[Items from a dataset]
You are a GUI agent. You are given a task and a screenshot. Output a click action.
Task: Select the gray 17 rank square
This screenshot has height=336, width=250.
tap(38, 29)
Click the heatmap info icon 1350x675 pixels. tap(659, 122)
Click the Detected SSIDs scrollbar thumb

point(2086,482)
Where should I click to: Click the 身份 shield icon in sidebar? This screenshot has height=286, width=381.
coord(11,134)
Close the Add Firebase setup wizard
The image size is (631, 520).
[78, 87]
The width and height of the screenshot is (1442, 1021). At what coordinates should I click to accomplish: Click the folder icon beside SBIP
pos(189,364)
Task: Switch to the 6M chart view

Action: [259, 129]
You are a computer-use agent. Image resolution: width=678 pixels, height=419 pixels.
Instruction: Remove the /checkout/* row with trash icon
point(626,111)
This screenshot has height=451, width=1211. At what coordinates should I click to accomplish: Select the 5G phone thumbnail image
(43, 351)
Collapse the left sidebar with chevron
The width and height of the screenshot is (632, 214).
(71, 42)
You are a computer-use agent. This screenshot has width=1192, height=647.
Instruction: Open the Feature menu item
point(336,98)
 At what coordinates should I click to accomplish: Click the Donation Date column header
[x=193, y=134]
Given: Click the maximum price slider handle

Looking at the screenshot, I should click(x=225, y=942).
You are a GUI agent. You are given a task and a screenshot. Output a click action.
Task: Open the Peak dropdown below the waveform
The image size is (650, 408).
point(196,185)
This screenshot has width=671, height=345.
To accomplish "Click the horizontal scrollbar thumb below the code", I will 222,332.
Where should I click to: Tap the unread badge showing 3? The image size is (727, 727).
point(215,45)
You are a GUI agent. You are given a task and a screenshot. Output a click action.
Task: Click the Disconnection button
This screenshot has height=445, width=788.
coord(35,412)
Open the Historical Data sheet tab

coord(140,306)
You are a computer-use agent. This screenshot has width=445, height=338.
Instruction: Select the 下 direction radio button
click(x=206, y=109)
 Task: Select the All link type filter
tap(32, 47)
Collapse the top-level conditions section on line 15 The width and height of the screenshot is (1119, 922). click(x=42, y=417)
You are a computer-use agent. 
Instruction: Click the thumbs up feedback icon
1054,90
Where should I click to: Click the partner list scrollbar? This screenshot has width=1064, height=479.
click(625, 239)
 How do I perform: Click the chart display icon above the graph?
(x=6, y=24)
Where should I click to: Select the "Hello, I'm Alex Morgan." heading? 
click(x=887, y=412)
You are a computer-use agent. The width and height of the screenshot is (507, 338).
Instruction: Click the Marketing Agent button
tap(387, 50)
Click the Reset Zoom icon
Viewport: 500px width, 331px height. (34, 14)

WHAT NEEDS TO BE DONE: Reproduce, exactly, all the lines shown above.

EXERCISE ANSWER:
You are a GUI agent. You are given a task and a screenshot. Output a click action.
Task: Select the gray 17 rank square
This screenshot has height=336, width=250.
tap(38, 29)
Click the heatmap info icon 1350x675 pixels. tap(659, 122)
Click the Detected SSIDs scrollbar thumb

point(2086,482)
Where should I click to: Click the 身份 shield icon in sidebar? This screenshot has height=286, width=381.
coord(11,134)
Close the Add Firebase setup wizard
The image size is (631, 520).
[78, 87]
The width and height of the screenshot is (1442, 1021). At what coordinates should I click to accomplish: Click the folder icon beside SBIP
pos(189,364)
Task: Switch to the 6M chart view

Action: [259, 129]
You are a computer-use agent. Image resolution: width=678 pixels, height=419 pixels.
Instruction: Remove the /checkout/* row with trash icon
point(626,111)
This screenshot has height=451, width=1211. At what coordinates should I click to accomplish: Select the 5G phone thumbnail image
(43, 351)
Collapse the left sidebar with chevron
The width and height of the screenshot is (632, 214).
(71, 42)
You are a computer-use agent. This screenshot has width=1192, height=647.
Instruction: Open the Feature menu item
point(336,98)
 At what coordinates should I click to accomplish: Click the Donation Date column header
[x=193, y=134]
Given: Click the maximum price slider handle

Looking at the screenshot, I should click(x=225, y=942).
You are a GUI agent. You are given a task and a screenshot. Output a click action.
Task: Open the Peak dropdown below the waveform
The image size is (650, 408).
point(196,185)
This screenshot has width=671, height=345.
To accomplish "Click the horizontal scrollbar thumb below the code", I will 222,332.
Where should I click to: Tap the unread badge showing 3? The image size is (727, 727).
point(215,45)
You are a GUI agent. You are given a task and a screenshot. Output a click action.
Task: Click the Disconnection button
This screenshot has height=445, width=788.
coord(35,412)
Open the Historical Data sheet tab

coord(140,306)
You are a computer-use agent. This screenshot has width=445, height=338.
Instruction: Select the 下 direction radio button
click(x=206, y=109)
 Task: Select the All link type filter
tap(32, 47)
Collapse the top-level conditions section on line 15 The width and height of the screenshot is (1119, 922). click(x=42, y=417)
You are a computer-use agent. 
Instruction: Click the thumbs up feedback icon
1054,90
Where should I click to: Click the partner list scrollbar? This screenshot has width=1064, height=479.
click(625, 239)
 How do I perform: Click the chart display icon above the graph?
(x=6, y=24)
Where should I click to: Select the "Hello, I'm Alex Morgan." heading? 
click(x=887, y=412)
You are a computer-use agent. The width and height of the screenshot is (507, 338).
Instruction: Click the Marketing Agent button
tap(387, 50)
Click the Reset Zoom icon
Viewport: 500px width, 331px height. (34, 14)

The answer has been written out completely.